On July 21, 1969, the day after Armstrong’s first steps on the Moon, La Nación announced the achievement with a banner headline that filled its front page. Inside, however, readers also found another installment of Figuras de Nuestra Tierra: Bradley y Zuloaga, illustrated by Eduardo Miranda. The juxtaposition was remarkable. One story celebrated humanity’s newest frontier; the other reminded readers that half a century earlier, another generation had looked to the sky and attempted the impossible.


For my family, the series carried a more intimate significance. Eduardo Bradley was my father’s great-uncle. His feat was not simply an episode from Argentine aviation history; it was part of our family mythology. My father purchased the newspaper faithfully, clipping and preserving each installment as it appeared. Somehow, over the years, five episodes disappeared. Whether they were misplaced or never saved, the sequence remained frustratingly incomplete.


That absence lingered for decades.


While preparing my Barcelona lecture, I decided it was finally time to complete the collection. I asked my friend and colleague Mariana Erijimovich if she might consult the archives in Buenos Aires. She generously accepted the task. After patiently searching through bound volumes of La Nación, she found the missing installments.

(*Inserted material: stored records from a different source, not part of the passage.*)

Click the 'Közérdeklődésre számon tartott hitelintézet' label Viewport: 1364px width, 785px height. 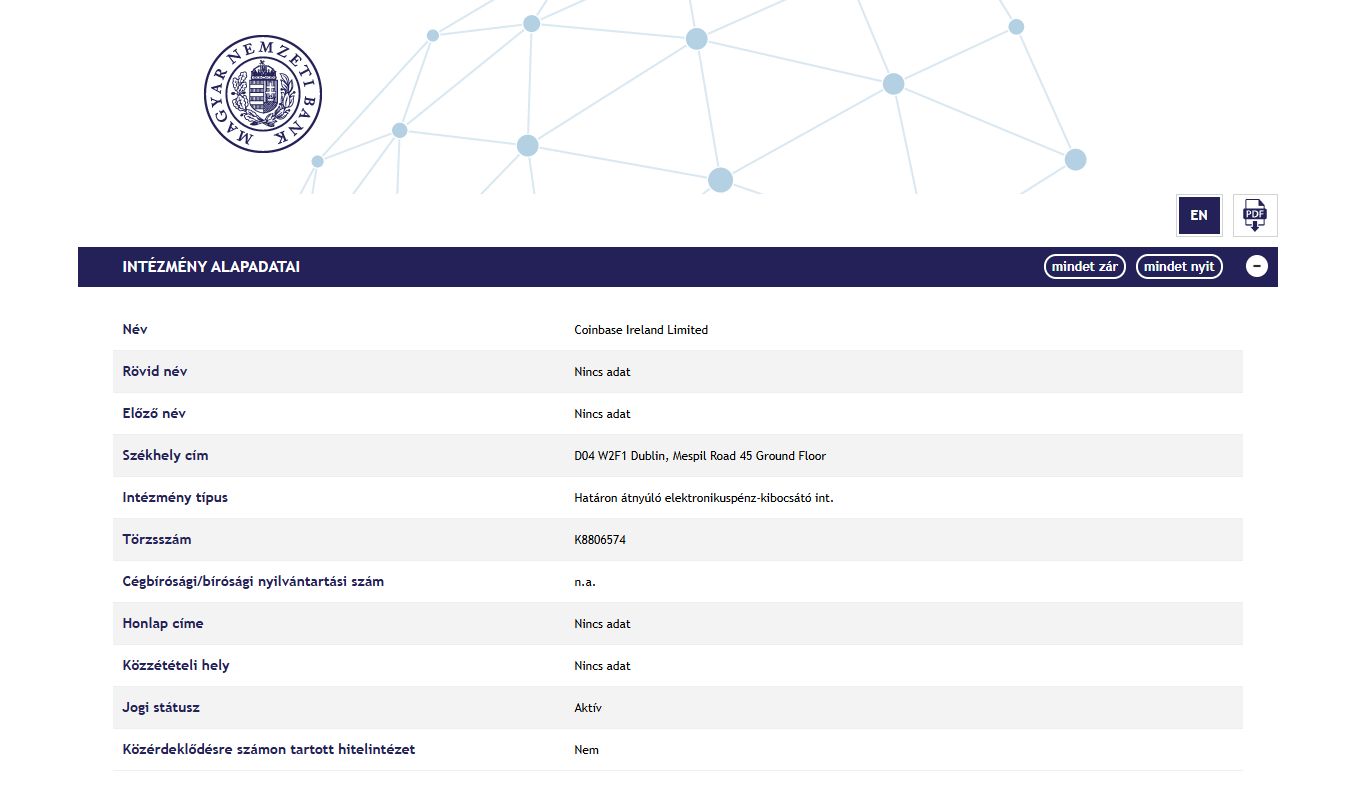pyautogui.click(x=268, y=750)
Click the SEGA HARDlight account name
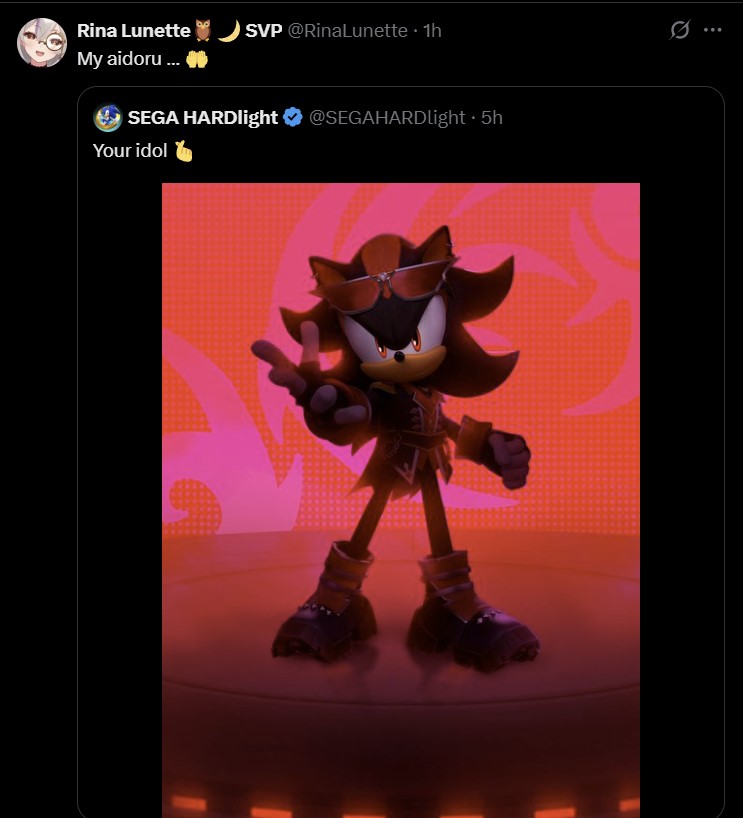743x818 pixels. click(x=203, y=118)
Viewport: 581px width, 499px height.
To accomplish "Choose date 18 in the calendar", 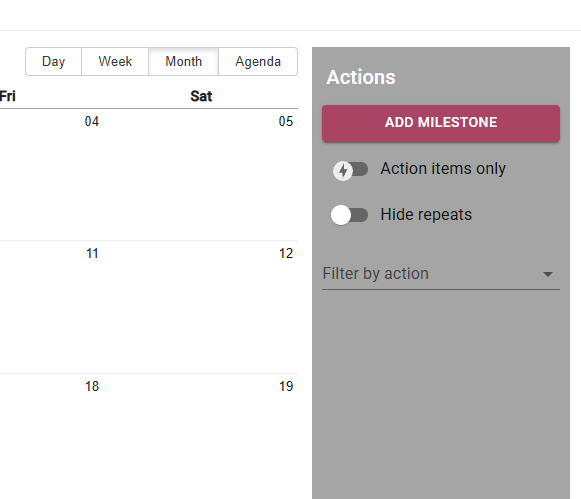I will tap(92, 386).
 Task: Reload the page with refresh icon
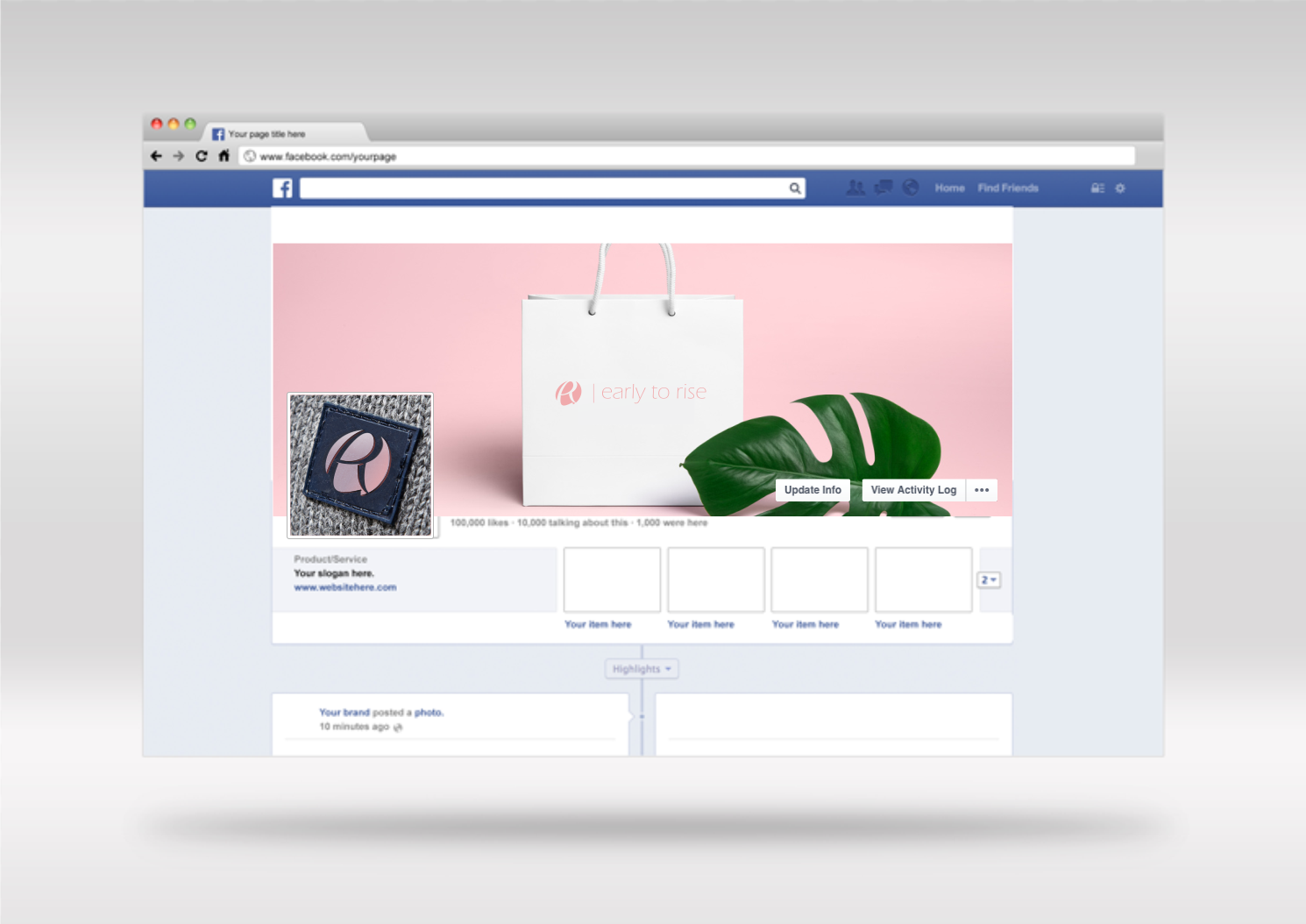click(202, 156)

Today, for the first time in more than half a century, the series is complete.


Seeing the pages reunited is a curious experience. Read consecutively, they function almost like a storyboard. Long before I became a filmmaker, someone had already translated Bradley’s adventure into sequential images, carefully pacing suspense, dialogue, and movement from one installment to the next. It is impossible for me not to recognize in those pages the visual grammar of cinema.


That rediscovery has inevitably shaped the lecture I will present in Barcelona. As I explain in its opening, I have suffered from “compulsive documentarism” since I was fourteen: whenever I encounter a story worth telling, I want to tell it, preferably as a film. The crossing of the Andes belongs to another category. This time the story will be shared not through a documentary, but through a public conversation about a remarkable moment in Argentine history, when technological optimism, scientific ingenuity, and a certain disregard for impossible odds converged above the highest mountains in the Americas.


There is another parallel that strikes me now. In July 1969, while the world watched Armstrong descend to the Sea of Tranquility, La Nación invited its readers to remember two men suspended beneath a balloon crossing the Andes more than fifty years earlier. Both stories belonged to different centuries of exploration, yet they shared the same essential impulse: to look beyond the horizon and trust that invention might carry us farther than imagination alone.


My father never managed to complete his collection. Thanks to Mariana Erijimovich’s generosity, I finally have. Sometimes the last missing pages matter as much as the story itself.